Creating Connections

Once you explore a data source and understand its purpose, the next step is to connect to the data source and make the most use of its data.

To create a connection, you must specify the following properties:

  • Connection Type: Defines the different set of connections available in a connection to connect to a data asset.
  • Connection Details: Includes required details to create a connection to a data source. A connection is always associated with one data asset while a data asset can have more than one connection.
  • Analytics Service: The analytics pipeline enables you to view retrieved data like profile information of a data asset, sample data, and tagged data. Analytics pipeline also runs data quality jobs to ensure that the data in the source system is in order.
note

Each analytics service or pipeline needs to be physically connected to the source system.

Create a New Connection

To create a connection, do the following:

  1. Click the Data Sources tab. The Create Data Source wizard is displayed.

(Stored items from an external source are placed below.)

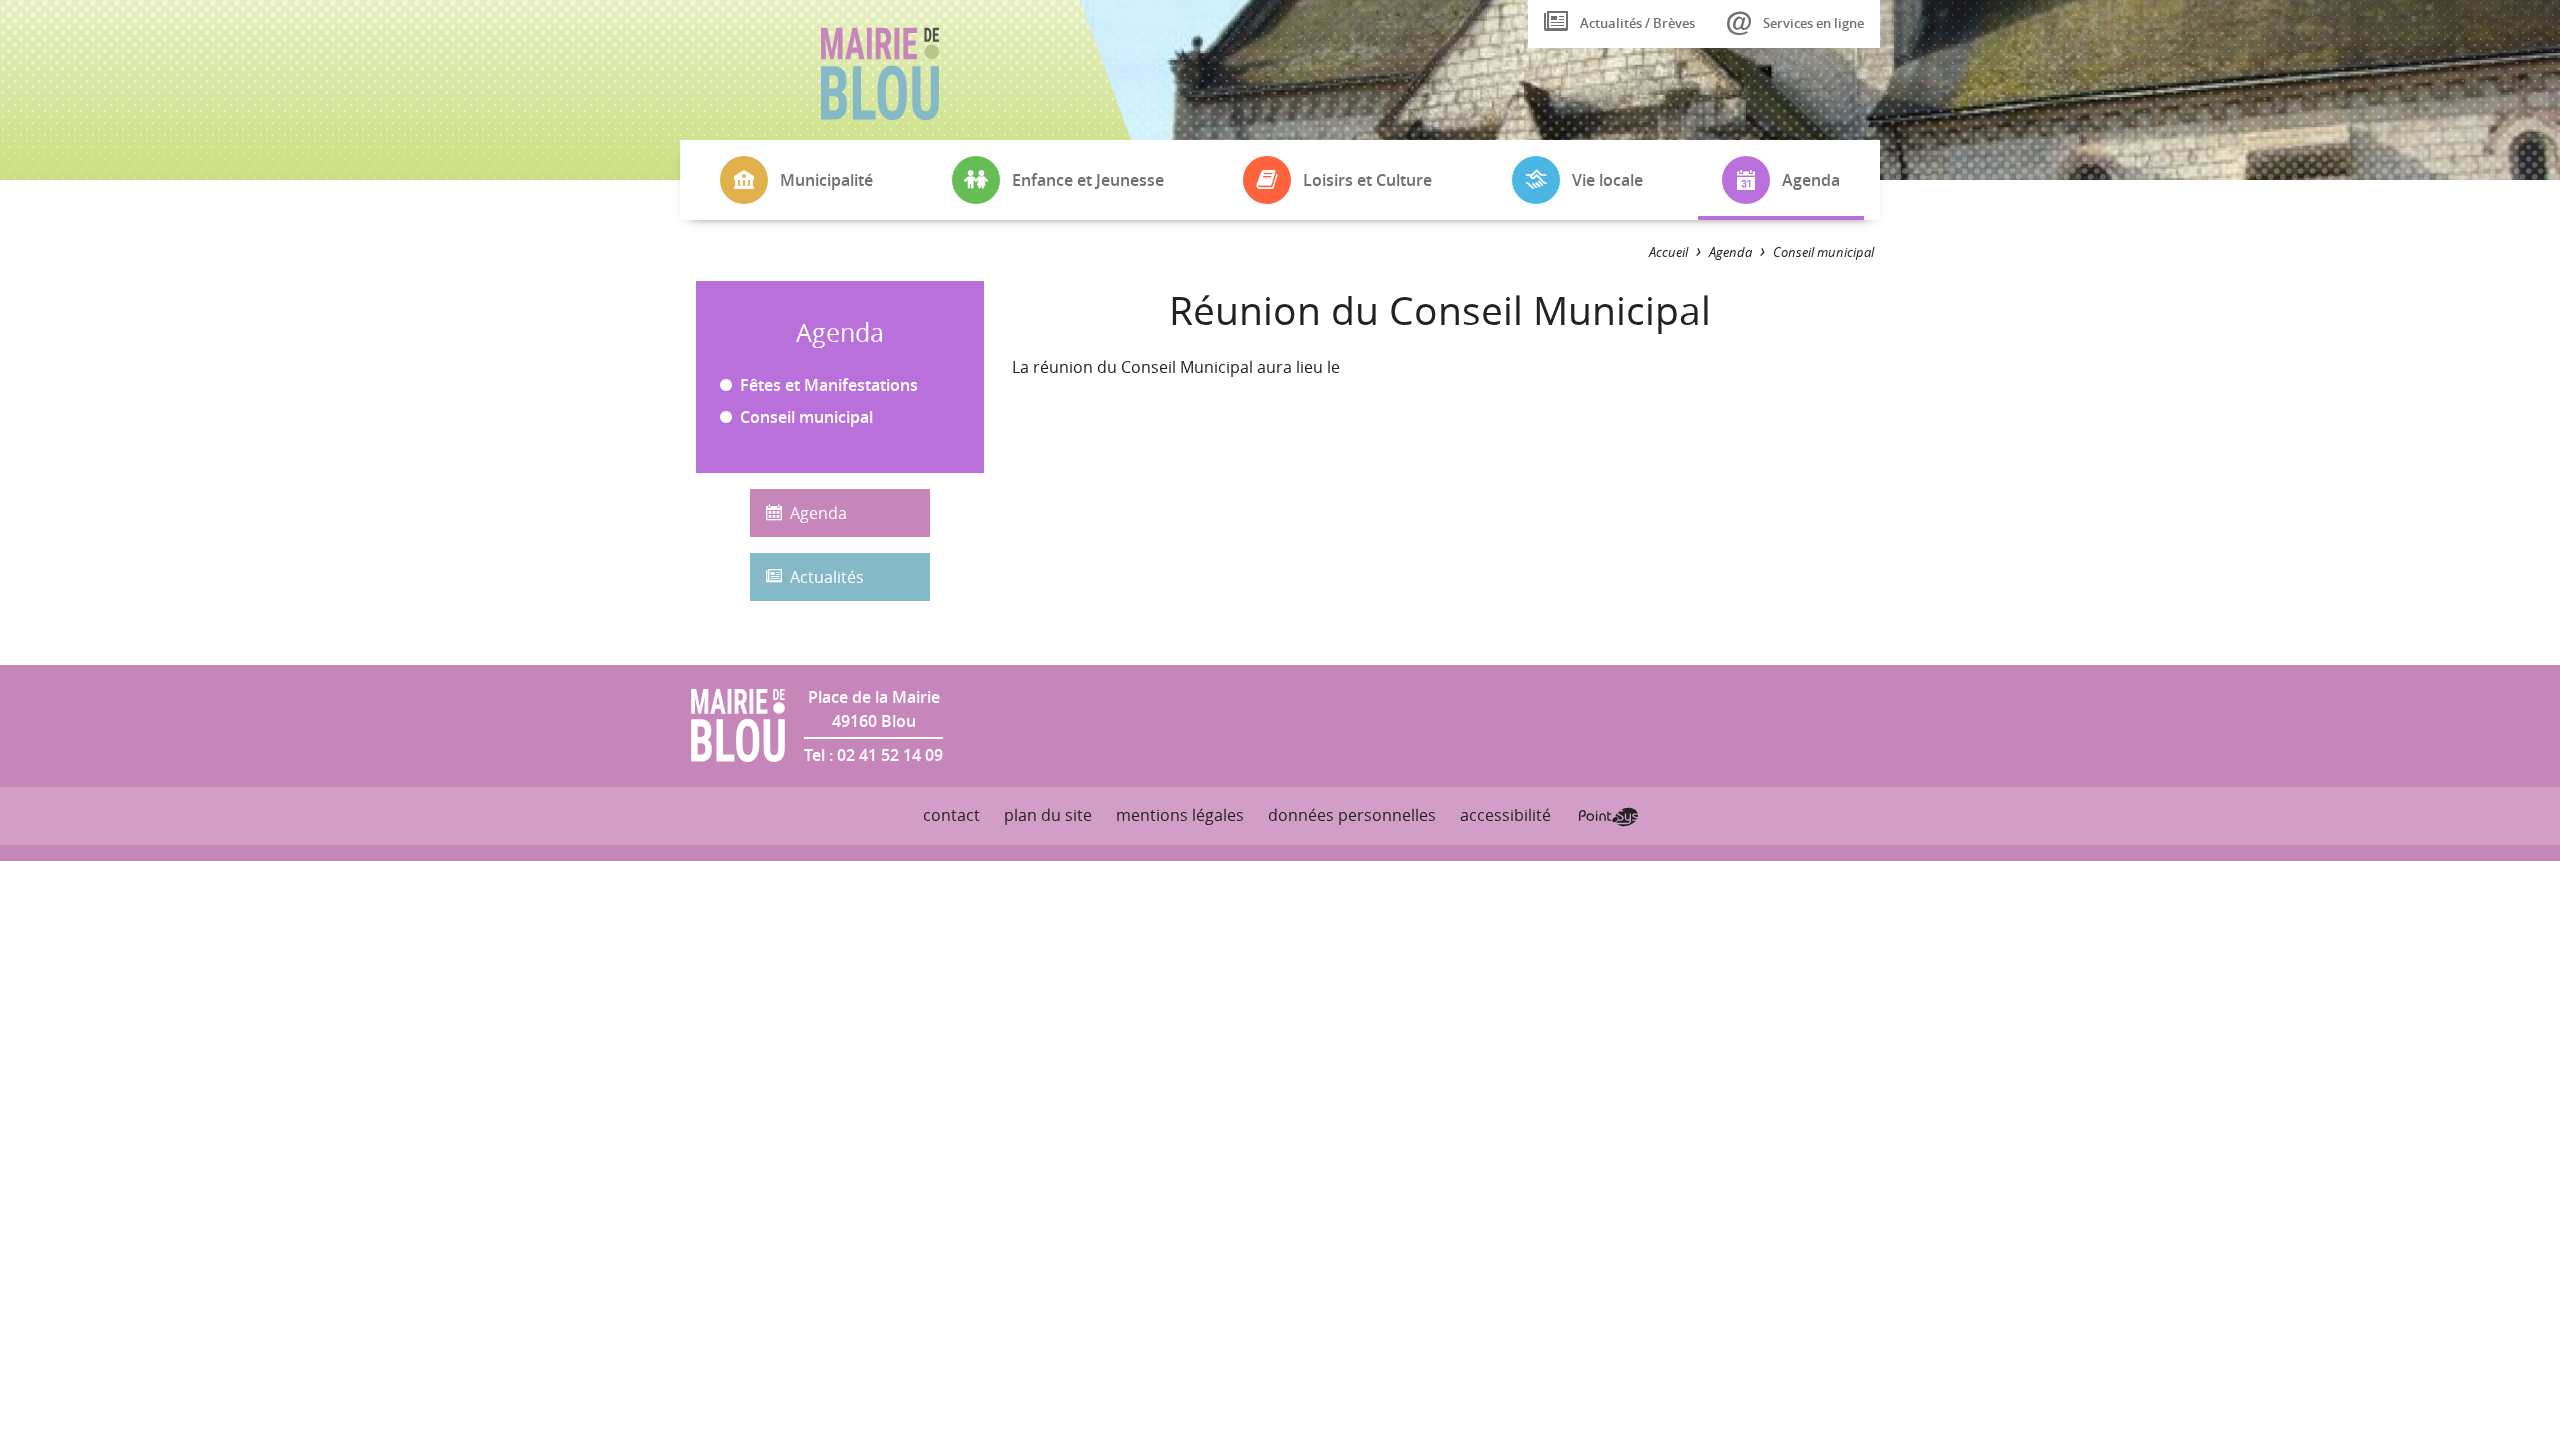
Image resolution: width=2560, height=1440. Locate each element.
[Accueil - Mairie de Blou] (880, 74)
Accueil (1668, 252)
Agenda (818, 513)
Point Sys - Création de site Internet (1608, 817)
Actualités (827, 577)
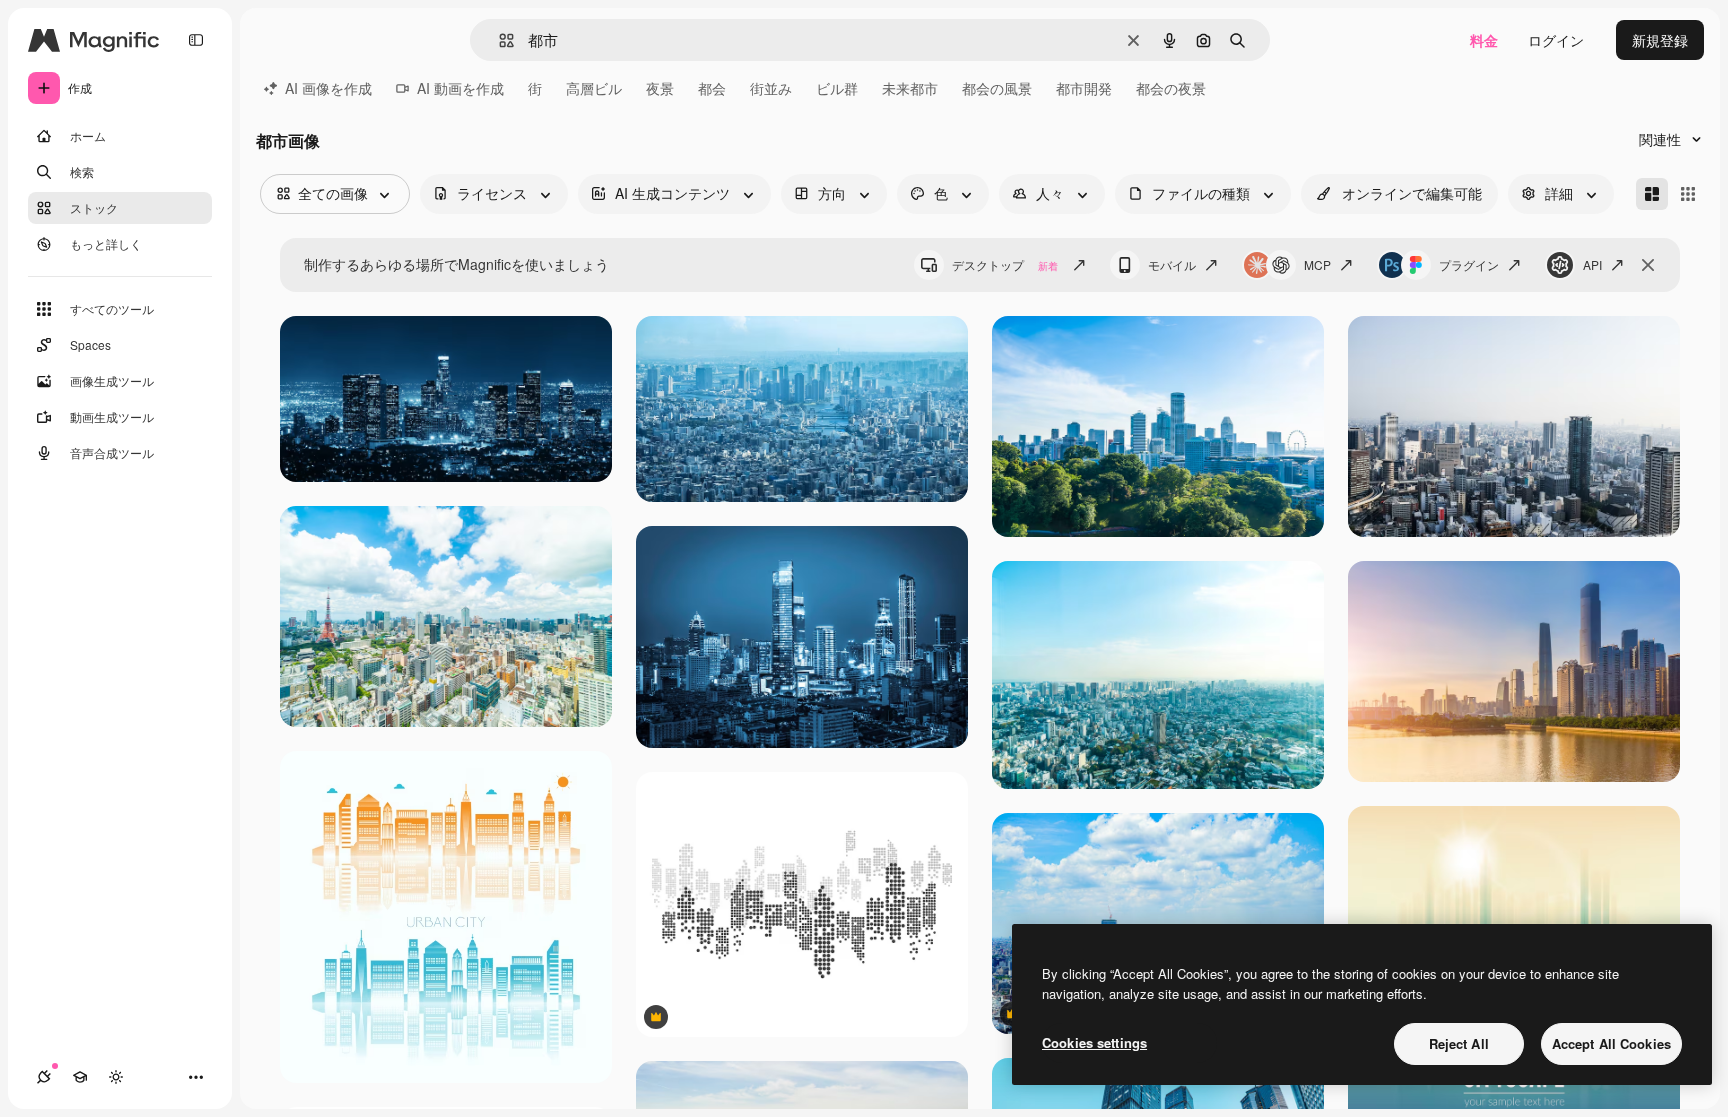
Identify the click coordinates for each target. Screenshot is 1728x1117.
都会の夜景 (1171, 88)
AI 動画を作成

  2. Select a Data Source type.

  3. Click the Create New tab under Provide Connection Configuration. The table below provides information about the supported connection types and their properties.

    creating a new connection

    Connection TypeDescriptionProperty
    HiveHive connection connects to a Hive database.
    1. Connection Name: Specify the name for the connection. It is a required field which is not case sensitive and must be unique in the domain. It should not exceed 128 characters and can contain special characters.
    2. Description: Describe the purpose of the connection. The description cannot exceed 4000 characters.
    3. JDBC URL: Specify the Java Database Connectivity (JDBC) URL which is used to locate the database schema. The URL uses the following format:
      • jdbc:hive2://<hostname>:<port>/<database name>
    4. JDBC Username: Specify the username to connect to the Hive database.
    5. JDBC Password: Specify the password to connect to the Hive database.
    HbaseHBase connection creates a connection for a HBase table. HBase connection is a NoSQL connection.
    1. Connection Name: Specify a name for the connection. It is a required field which is case sensitive and must be unique in the domain. It should not exceed 128 characters and can contain special characters.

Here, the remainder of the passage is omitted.